-- Source document start --

Oct 19, 2020 by Roman Developer

PROPOSED BUSINESS COMBINATION: Ambipar Emergency Response

ENTERPRISE VALUE: $581 million
ANTICIPATED SYMBOL: AMBI

HPX Corporation proposes to combine with Ambipar Emergency Response, a newly incorporated Cayman Islands exempted company that will hold the business of Emergência Participações S.A.

  • Ambipar Participações e Empreendimentos S.A. currently the sole shareholder of Emergência Participações S.A., will remain a majority shareholder of Ambipar Response with an approximate 50% equity stake in Ambipar Response following the closing of the Business Combination and assuming no redemptions from HPX’s existing public shareholders, and up to 72% in case of total redemptions of HPX existing public shareholders.
  • Founded in 1995 by Tercio Borlenghi Jr, Ambipar Response provides a wide range of emergency, environmental and industrial services to a diversified client base in logistics, chemical, oil and gas, mining and industrial sectors.
  • Ambipar Response expects to earn net revenues of approximately R$1.7 billion in 2022 and EBITDA of R$436 million, equivalent to US$325 million and US$81.8 million, respectively, if translated by the current USD – BRL exchange rate of $1.00 – R$5.33.
  • Headquartered in São Paulo, Brazil, Ambipar Response has a portfolio of over 10,000 customers with long-standing relationships in a variety of sectors and geographies, including North America (U.S., Canada), Europe (mainly UK), LatAm (Chile, Colombia, Peru, among others), and Brazil.
  • Over the last two years, Ambipar Response has achieved larger growth, including in the North American market, and has identified opportunities for continued expansion in all geographies, with a particular focus in the United States.

EXTENSION – 11/4/22 – LINK

  • On November 3, 2022, in connection with its Extraordinary General Meeting held on November 3, 2022, HPX Corp. extended the date before which the Company must complete a business combination from November 20, 2022, to March 31, 2023.

-- Source document end --
-- Given data start --

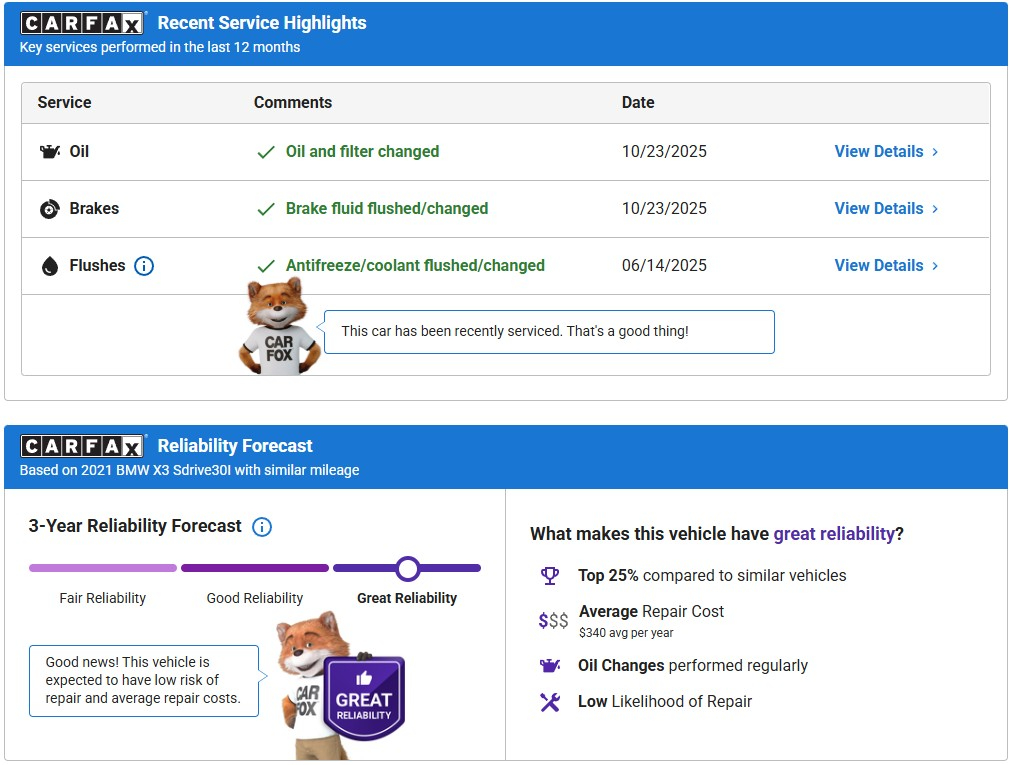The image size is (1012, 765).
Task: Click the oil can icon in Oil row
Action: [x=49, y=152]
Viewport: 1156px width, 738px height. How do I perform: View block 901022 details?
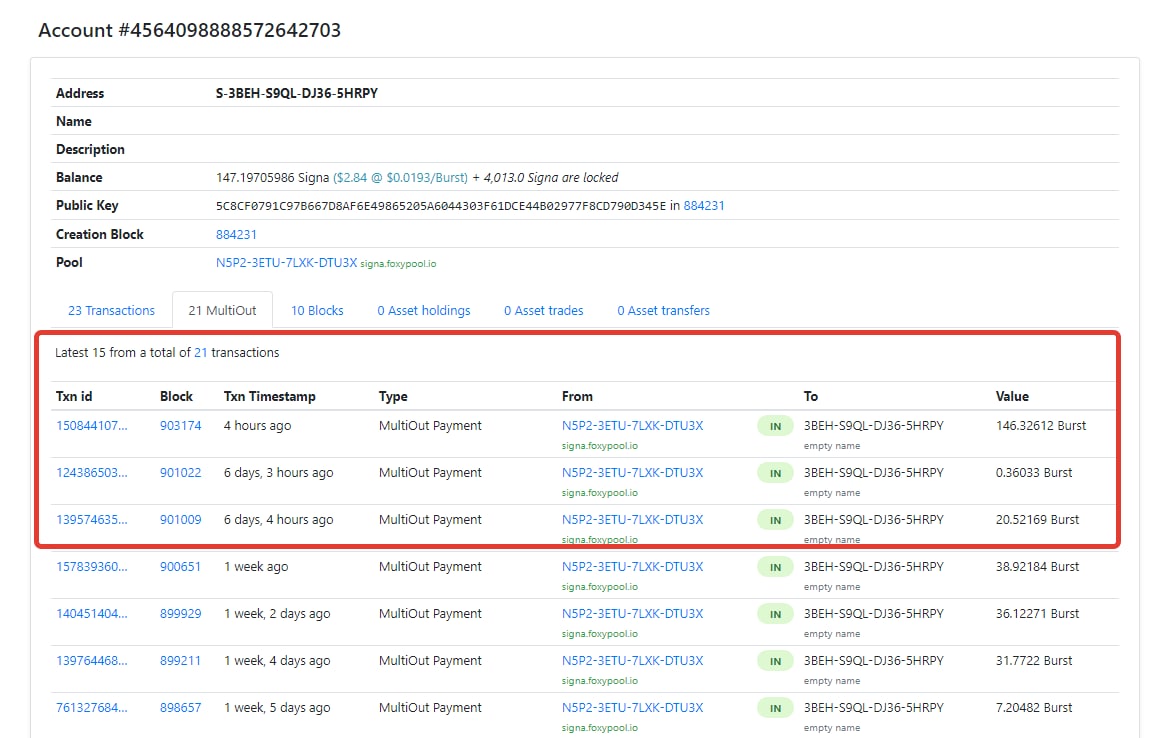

-- Given data end --

Exercise brief: Can you reproduce the business combination summary from "ENTERPRISE VALUE: $581" up to and including "business of Emergência Participações S.A.", substituting "British Virgin Islands" for every "Cayman Islands"?

Full output:
ENTERPRISE VALUE: $581 million
ANTICIPATED SYMBOL: AMBI

HPX Corporation proposes to combine with Ambipar Emergency Response, a newly incorporated British Virgin Islands exempted company that will hold the business of Emergência Participações S.A.